• **TASK OBJECTIVE**: Print the stretch from "The life expectancy" through "with that estimate." in the article on planning for a client's longevity, word for word.

• **PAGE EXCERPT**:
--- START ---
Three Tips to Successfully Plan for Your Client's Longevity

Here’s a real dilemma for a wealthy 87 year old woman whose situation is secure but it is causing family conflict. She needs full-time care, long term.

Her financial advisor, together with the bank trustee managing her assets, used calculation tools to figure out how to make her assets last for her lifetime. Somehow they failed to anticipate the actual cost of caring for an elder with physical conditions and illnesses that require 24/7 care. This is a woman with advanced cardiac disease who had open-heart surgery. Her daughter, who is a professional, left her self-employment to care for her mother full time. The caregiving daughter wants some compensation from mom’s millions. She indeed deserves it.

The life expectancy the trustee and advisor chose as a basis for determining how long her assets would need to last was 100 years of age. Given her medical issues, no doctor treating her would agree with that estimate.

While cash is being drawn down monthly for her essential expenses for care at her daughter’s home, no one calculated the cost to her daughter who is losing a six-figure income by providing the needed care. Being with her daughter is the mother’s preference and her daughter is taking excellent care of her.

The brother, who is eager to get his “share” of an inheritance, is hovering around the trustee demanding to know how much is being spent to care for mom and why the caregiving sister should get compensation to make up for her income loss, even partially. He resents his sister for asking for compensation for caregiving.

What could you, as an advisor, do to prevent or mitigate family conflict like this when planning for an aging client’s future?
--- END ---
• **DATA LISTING**:
--- START ---
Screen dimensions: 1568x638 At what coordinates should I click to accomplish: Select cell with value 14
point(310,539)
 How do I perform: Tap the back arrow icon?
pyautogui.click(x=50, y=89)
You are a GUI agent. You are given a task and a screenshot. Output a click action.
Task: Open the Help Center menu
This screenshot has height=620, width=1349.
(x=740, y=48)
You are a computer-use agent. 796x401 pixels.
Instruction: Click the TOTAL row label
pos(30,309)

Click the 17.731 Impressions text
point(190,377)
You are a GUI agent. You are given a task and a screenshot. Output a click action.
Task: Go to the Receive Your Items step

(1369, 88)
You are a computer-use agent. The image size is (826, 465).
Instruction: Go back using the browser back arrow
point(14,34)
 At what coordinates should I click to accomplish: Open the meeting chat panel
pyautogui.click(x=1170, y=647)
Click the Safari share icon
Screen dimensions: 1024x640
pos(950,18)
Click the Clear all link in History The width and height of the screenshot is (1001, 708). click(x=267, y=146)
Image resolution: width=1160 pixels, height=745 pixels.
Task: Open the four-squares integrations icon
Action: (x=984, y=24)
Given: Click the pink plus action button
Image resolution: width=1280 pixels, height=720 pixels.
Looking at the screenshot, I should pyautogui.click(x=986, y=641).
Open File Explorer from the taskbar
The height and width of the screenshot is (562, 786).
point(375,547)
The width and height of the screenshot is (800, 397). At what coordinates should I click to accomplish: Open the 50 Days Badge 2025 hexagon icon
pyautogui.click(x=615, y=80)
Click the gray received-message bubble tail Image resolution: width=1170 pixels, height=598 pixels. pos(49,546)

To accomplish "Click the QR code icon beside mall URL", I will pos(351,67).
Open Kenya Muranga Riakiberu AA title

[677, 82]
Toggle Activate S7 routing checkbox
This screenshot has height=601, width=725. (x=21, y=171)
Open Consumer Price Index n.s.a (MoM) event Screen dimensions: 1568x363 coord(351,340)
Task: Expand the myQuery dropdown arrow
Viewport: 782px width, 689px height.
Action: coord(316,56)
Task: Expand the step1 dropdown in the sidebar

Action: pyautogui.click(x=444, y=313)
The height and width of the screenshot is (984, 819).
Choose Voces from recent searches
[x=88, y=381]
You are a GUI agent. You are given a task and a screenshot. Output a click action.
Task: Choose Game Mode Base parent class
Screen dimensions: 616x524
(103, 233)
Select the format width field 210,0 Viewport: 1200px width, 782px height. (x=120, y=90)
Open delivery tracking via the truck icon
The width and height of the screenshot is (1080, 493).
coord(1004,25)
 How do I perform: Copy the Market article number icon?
--- END ---
• **PROBLEM SOLUTION**:
The life expectancy the trustee and advisor chose as a basis for determining how long her assets would need to last was 100 years of age. Given her medical issues, no doctor treating her would agree with that estimate.